4. Research Highlights

  • Innovative Methodology: The TrialTranslator framework developed by the research team combines EHR data and machine learning technology to systematically evaluate the generalizability of RCT results.
  • Individualized Treatment Decisions: This framework provides support for individualized treatment decisions for clinicians and patients, helping them better understand the expected benefits of new therapies.
  • Optimization of Clinical Trial Design: The study results offer important references for future clinical trial design, suggesting the use of more complex prognostic evaluation methods during trial enrollment to enhance the generalizability of trial results.

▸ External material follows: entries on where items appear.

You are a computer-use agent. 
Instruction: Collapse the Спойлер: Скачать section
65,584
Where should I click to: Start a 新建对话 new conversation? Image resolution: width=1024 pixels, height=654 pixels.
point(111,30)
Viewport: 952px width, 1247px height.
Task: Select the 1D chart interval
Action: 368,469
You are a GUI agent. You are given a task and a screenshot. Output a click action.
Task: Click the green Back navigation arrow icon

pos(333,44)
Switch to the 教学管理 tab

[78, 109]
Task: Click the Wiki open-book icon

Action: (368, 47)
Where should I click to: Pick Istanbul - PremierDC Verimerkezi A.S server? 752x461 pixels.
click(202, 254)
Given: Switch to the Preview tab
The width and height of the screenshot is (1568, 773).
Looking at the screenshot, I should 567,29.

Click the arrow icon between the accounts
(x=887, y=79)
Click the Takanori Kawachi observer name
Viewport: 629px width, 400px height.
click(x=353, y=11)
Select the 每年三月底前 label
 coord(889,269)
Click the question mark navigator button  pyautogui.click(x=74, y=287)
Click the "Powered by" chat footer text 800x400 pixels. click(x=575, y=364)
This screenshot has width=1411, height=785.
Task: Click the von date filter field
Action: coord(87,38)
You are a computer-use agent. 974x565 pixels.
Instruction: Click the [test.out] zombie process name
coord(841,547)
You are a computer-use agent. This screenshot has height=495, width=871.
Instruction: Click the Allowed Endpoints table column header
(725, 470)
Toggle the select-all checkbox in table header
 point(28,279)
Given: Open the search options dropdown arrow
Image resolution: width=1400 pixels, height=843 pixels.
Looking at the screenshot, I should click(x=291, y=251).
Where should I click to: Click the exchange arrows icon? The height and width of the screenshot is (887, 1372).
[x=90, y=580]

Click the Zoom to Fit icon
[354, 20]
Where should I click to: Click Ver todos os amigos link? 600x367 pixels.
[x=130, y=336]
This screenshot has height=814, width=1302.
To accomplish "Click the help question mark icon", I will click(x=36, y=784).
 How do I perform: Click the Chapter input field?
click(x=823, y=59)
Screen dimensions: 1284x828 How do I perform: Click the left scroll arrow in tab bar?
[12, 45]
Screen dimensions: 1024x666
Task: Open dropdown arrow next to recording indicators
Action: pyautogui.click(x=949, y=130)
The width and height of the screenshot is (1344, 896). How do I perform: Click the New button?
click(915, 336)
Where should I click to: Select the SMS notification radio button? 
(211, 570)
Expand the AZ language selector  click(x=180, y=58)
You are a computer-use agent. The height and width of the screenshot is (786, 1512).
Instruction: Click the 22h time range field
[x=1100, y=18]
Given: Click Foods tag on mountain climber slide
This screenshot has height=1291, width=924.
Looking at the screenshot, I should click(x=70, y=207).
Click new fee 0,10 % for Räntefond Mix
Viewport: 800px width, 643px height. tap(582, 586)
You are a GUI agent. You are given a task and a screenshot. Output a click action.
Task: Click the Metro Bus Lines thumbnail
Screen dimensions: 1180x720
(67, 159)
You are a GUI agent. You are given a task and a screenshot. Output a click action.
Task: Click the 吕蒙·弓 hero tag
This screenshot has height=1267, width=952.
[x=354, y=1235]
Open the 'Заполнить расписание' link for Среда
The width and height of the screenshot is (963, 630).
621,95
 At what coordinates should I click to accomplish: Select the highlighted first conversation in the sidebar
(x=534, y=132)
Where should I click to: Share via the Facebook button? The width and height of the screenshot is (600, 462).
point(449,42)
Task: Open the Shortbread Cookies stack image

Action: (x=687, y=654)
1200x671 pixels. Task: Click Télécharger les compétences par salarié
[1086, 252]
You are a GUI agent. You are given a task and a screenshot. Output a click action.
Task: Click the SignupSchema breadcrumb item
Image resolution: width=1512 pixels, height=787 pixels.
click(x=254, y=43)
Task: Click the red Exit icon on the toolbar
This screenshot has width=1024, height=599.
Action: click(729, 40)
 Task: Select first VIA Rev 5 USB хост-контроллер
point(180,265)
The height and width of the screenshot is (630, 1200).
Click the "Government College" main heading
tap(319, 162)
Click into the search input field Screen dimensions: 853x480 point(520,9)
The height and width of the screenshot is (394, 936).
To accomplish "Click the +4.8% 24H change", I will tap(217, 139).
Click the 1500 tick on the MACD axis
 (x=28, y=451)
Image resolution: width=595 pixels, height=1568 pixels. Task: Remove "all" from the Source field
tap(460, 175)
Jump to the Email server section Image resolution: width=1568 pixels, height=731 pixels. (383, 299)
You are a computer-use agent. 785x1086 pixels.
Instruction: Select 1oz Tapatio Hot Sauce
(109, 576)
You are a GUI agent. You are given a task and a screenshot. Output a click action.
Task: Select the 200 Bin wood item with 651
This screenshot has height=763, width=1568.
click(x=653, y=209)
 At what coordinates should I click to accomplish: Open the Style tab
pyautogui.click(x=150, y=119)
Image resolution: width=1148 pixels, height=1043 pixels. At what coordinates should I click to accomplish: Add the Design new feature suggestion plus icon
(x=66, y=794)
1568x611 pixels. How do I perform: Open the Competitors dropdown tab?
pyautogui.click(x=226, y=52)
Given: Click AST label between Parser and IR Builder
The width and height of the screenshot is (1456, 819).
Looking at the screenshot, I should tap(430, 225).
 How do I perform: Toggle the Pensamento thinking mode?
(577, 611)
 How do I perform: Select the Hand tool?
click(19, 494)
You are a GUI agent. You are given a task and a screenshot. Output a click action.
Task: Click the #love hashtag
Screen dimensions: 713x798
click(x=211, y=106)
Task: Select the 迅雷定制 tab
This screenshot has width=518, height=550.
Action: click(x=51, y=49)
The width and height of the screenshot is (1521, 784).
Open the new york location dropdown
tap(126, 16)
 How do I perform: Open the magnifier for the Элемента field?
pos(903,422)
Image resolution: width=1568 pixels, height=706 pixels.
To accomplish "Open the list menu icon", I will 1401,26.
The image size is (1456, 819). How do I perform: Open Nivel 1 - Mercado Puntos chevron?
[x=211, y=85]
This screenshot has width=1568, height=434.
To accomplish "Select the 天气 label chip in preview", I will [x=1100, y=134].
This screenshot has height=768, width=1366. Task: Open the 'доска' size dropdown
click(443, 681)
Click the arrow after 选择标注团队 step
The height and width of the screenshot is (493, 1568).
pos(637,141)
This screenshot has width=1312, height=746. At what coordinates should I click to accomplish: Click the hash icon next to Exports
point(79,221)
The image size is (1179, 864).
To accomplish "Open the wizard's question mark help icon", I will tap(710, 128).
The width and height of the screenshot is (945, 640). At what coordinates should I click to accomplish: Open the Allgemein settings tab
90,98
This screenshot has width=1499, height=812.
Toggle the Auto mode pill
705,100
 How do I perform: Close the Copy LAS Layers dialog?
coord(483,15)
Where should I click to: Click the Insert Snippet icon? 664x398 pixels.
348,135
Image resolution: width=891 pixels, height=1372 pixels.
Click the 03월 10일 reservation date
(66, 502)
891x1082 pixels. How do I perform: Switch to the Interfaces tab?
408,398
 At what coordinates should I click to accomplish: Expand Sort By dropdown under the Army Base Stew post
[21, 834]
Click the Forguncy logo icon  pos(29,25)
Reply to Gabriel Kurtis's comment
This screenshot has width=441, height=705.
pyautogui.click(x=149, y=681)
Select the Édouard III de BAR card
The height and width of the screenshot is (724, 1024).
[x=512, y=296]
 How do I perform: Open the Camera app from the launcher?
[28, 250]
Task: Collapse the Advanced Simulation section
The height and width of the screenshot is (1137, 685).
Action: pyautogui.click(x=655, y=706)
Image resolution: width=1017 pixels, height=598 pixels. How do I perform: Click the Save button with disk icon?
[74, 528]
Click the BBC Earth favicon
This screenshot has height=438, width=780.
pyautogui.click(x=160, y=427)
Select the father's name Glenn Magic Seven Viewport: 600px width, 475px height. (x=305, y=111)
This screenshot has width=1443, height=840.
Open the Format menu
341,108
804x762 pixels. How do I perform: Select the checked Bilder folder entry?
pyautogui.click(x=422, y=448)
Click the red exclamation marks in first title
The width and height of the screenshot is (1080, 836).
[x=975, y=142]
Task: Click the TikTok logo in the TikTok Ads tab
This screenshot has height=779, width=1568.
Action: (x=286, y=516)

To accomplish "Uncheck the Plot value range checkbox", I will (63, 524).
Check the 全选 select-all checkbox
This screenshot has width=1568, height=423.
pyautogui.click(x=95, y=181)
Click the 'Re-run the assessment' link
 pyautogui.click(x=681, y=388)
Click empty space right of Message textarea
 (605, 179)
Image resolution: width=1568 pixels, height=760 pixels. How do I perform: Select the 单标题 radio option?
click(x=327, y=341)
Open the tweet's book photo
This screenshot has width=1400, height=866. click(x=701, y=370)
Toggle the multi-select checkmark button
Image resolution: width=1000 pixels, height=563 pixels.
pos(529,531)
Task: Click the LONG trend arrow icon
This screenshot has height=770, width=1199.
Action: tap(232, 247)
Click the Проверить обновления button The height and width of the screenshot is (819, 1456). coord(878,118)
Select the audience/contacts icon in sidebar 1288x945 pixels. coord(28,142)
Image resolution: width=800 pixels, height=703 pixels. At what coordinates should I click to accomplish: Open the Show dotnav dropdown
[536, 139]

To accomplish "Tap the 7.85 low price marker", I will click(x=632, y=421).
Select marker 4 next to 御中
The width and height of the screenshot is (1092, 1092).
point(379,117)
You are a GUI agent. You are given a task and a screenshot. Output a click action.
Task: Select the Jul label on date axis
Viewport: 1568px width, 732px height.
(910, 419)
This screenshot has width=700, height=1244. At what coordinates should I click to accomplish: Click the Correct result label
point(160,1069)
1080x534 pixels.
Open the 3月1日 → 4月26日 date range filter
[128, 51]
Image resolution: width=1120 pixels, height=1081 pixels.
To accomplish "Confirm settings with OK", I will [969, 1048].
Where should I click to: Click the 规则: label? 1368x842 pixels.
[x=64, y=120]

5. Other Valuable Information

The research team also developed a web tool named TrialTranslator (https://www.trialtranslator.com/), allowing users to input patient information to obtain prognostic phenotypes and survival estimates from emulated trials. This tool is intended for research purposes, helping clinicians and patients better understand treatment options and expected benefits.

Summary

This study systematically evaluates the generalizability of RCT results in real-world cancer patients by combining EHR data and machine learning technology. The results indicate that prognostic risk stratification plays a significant role in predicting patient survival times and treatment benefits. This study provides new tools and methods for individualized treatment decisions and clinical trial design, holding substantial scientific and practical value.